4- Anayasa yasakları ortaya koyar, özgürlükleri ortaya koymaz. Anayasa halkın özgürlüğü için yapılmaz, anayasa devletin güçlü olması için yapılır. Devletin yetkileri sayılır. Devlet o yetkilerden fazlasını kullanmaz. Halkın özgürlüğünü kısıtlama devletin işi değildir, dolayısıyla anayasanın işi değildir. Önce bu mantık değişmelidir. Önce bir defa halkımız hür hâle gelmelidir. Genel af ilan edilmeli ve tüm antidemokratik kanunlar bir madde ile lağvedilmelidir. “Tüm antidemokratik mevzuat lağvedilmiştir. Bu kanunun yürütülmesi hakemlerden oluşan bağımsız mahkemelere aittir.” İşte bu madde gelmeli tüm yasaklar bir günde kalkmalıdır. Kim kaldıracak? Tarafların seçeceği hakemler kaldıracak. Antidemokratik olduğunu onlar tesbit edecektir.
İşte bu maddenin çıkarılması ve yürürlüğe konması için üç şart vardır.

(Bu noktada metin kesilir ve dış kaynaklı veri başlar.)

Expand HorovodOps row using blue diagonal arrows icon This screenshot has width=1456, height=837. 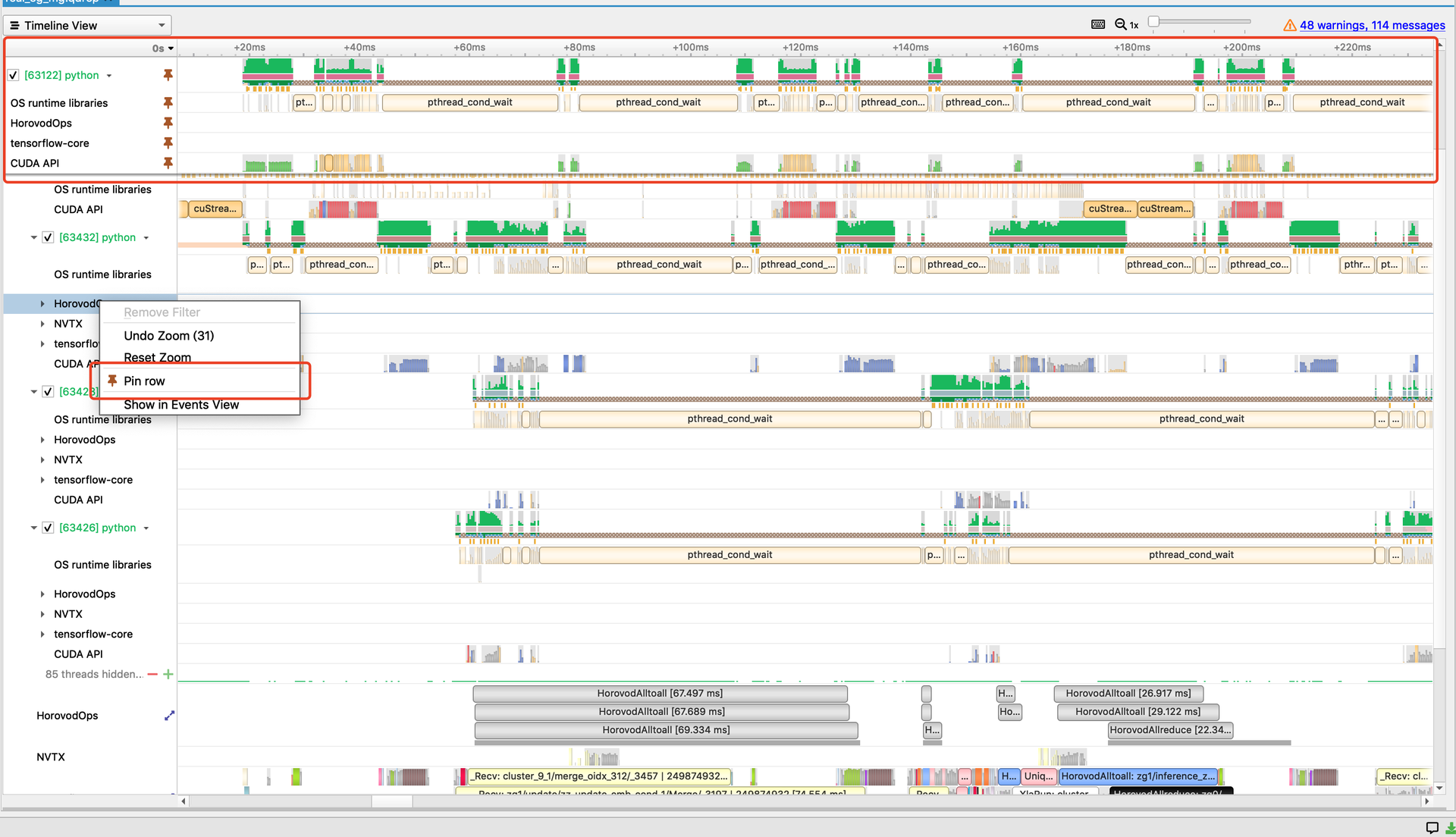(169, 715)
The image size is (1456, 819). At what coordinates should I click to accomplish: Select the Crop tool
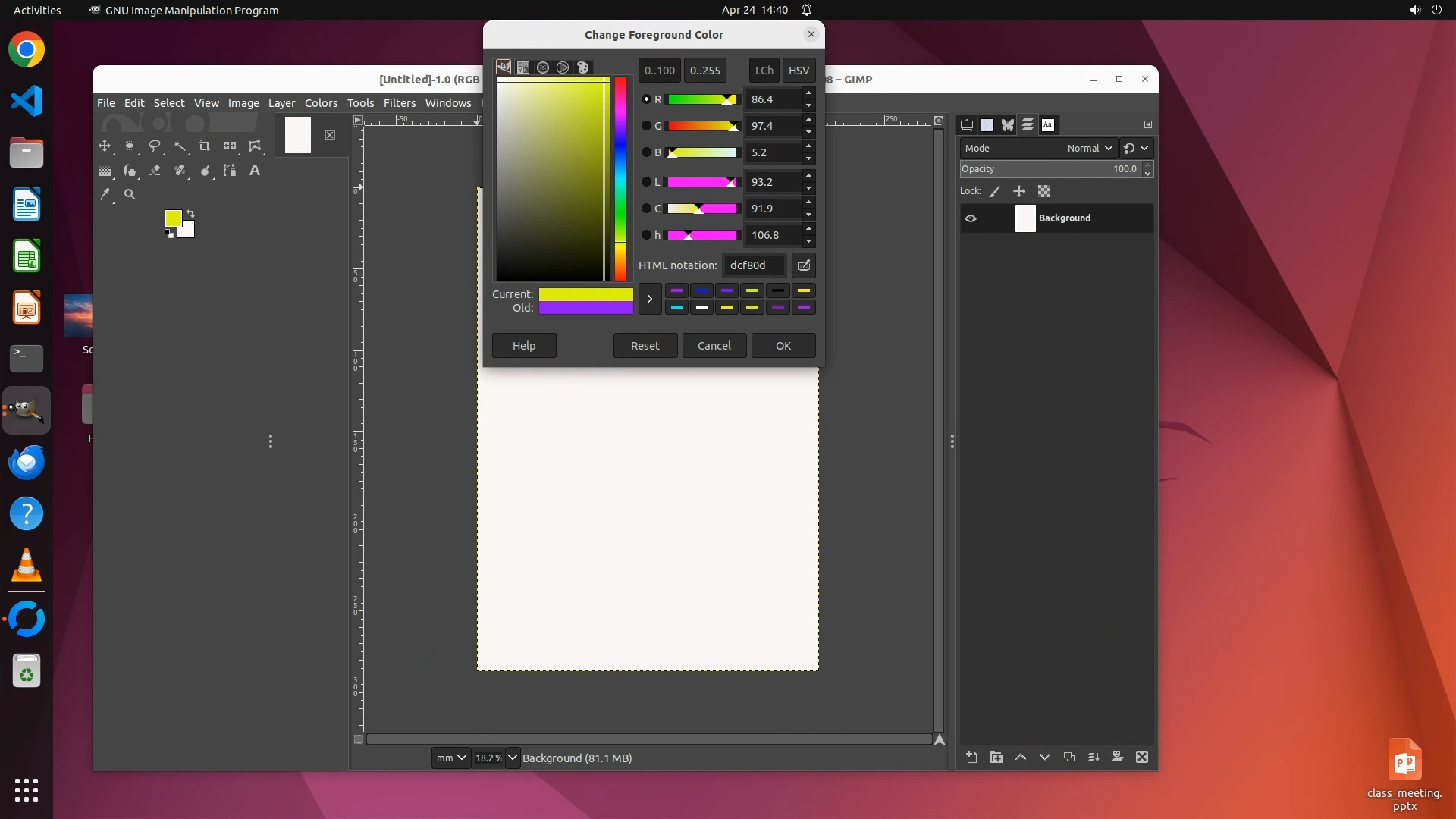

a) Devlet Başkanı asker olacak.
b) Meclis Başkanı Erdoğan olacak.
c) Başbakan da Abdullah Gül olacak.
Bahçeli ve Kılıçdaroğlu bu formülümüzü desteklemelidir.
Önce özgürlükleri bir getirelim, ondan sonra siyaset yapalım.
Özgürlüğü bu projemizi desteklediğiniz takdirde getirmiş olursunuz.